EHR vendors claim integration is simple. But in practice, it quickly becomes a long process of tickets, approvals, and testing cycles, with unexpected issues popping up beyond the original project scope. A recent project across several clinics proved this point again. It’s worth sharing, since these same issues keep coming up.

The System Architecture Seemed Solid, but the Data Was Another Story
HL7 and FHIR were set up. Governance was documented. The technical foundation was solid. Still, the project stalled, not because of connectivity, but because of issues with meaning.
Weight was recorded in different fields depending on the site. Sex was stored in various columns and formats across departments. Workflow customization was so extensive that two sites using the same Epic version acted like completely different systems. Every small change to the Epic environment required approval and testing, adding months to already tight timelines.
These issues, combined, create downstream inconsistencies that break dashboards, corrupt analytics, and undermine automation before deployment.
The Real Blocker Isn’t the Interface. It’s the Process Behind It
The hardest part of EHR integration isn’t moving data. It’s about ensuring the data means the same thing across teams, sites, and workflows, and that it was captured consistently enough to trust later.
Standards help everyone speak the same language, but they don’t remove complexity when each clinic has its own workflows and governance. The standard sets the framework, but not the details inside.

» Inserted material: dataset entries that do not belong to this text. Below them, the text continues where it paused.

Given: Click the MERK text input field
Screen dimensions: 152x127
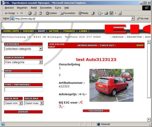Looking at the screenshot, I should (24, 76).
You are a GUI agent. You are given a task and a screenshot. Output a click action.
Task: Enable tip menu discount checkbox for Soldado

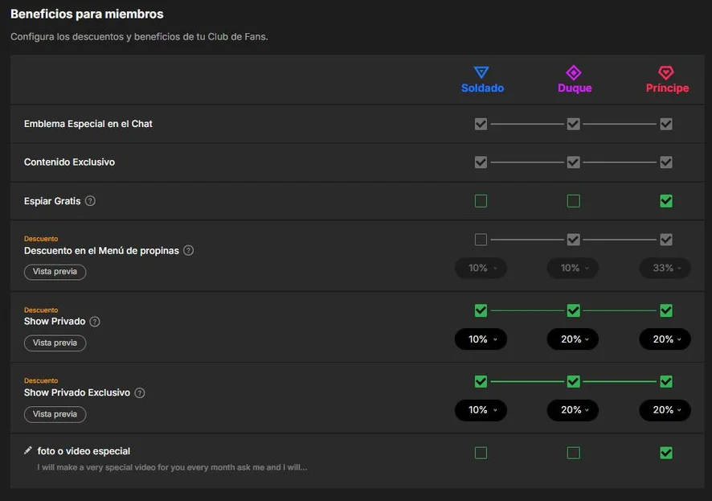[x=481, y=240]
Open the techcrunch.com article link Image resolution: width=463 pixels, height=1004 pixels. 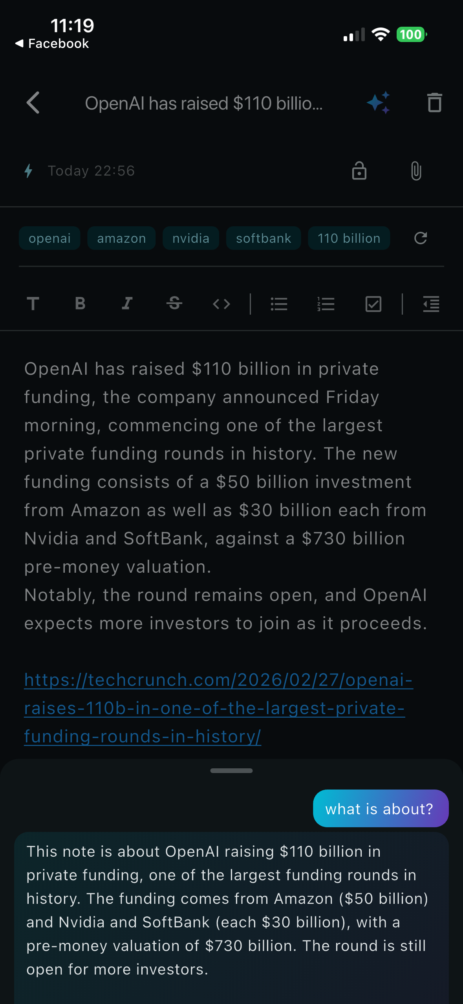coord(218,708)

Six Things That Make EHR Integration More Predictable
A few core practices consistently separate projects that deliver from those that stall.
- Map the clinical workflow before you map the interface.
Don’t begin with HL7 message specs or FHIR resources. Instead, look at how data is actually entered at intake. For example, see how a nurse records a patient’s weight, how a physician might correct that entry during a follow-up, or how registration staff deals with missing demographic data. Think about who enters the information, when corrections happen, and how lab results are reviewed and shared between departments. What happens if data is missing or entered inconsistently? Knowing these details will strongly influence your integration approach.
- Define a minimum data quality contract before building pipelines.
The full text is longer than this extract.